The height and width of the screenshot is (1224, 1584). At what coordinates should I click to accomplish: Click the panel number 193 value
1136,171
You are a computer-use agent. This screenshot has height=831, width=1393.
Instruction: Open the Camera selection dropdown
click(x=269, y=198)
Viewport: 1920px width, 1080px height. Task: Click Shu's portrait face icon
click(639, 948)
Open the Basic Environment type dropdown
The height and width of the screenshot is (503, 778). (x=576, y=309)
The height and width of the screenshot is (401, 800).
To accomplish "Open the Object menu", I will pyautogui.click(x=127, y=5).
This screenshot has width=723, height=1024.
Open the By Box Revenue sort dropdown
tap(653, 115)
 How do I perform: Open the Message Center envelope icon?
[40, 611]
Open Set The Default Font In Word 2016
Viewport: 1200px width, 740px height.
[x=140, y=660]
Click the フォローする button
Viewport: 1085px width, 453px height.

» **Written task**
Duplicate the material from the line containing "You are a computer-use" through the end, both ends included, with every line reproduced verbatim.

» **Solution to this problem**
You are a computer-use agent. This screenshot has height=831, width=1393.
Instruction: Open the Camera selection dropdown
click(x=269, y=198)
Viewport: 1920px width, 1080px height. Task: Click Shu's portrait face icon
click(639, 948)
Open the Basic Environment type dropdown
The height and width of the screenshot is (503, 778). (x=576, y=309)
The height and width of the screenshot is (401, 800).
To accomplish "Open the Object menu", I will pyautogui.click(x=127, y=5).
This screenshot has width=723, height=1024.
Open the By Box Revenue sort dropdown
tap(653, 115)
 How do I perform: Open the Message Center envelope icon?
[40, 611]
Open Set The Default Font In Word 2016
Viewport: 1200px width, 740px height.
[x=140, y=660]
Click the フォローする button
Viewport: 1085px width, 453px height.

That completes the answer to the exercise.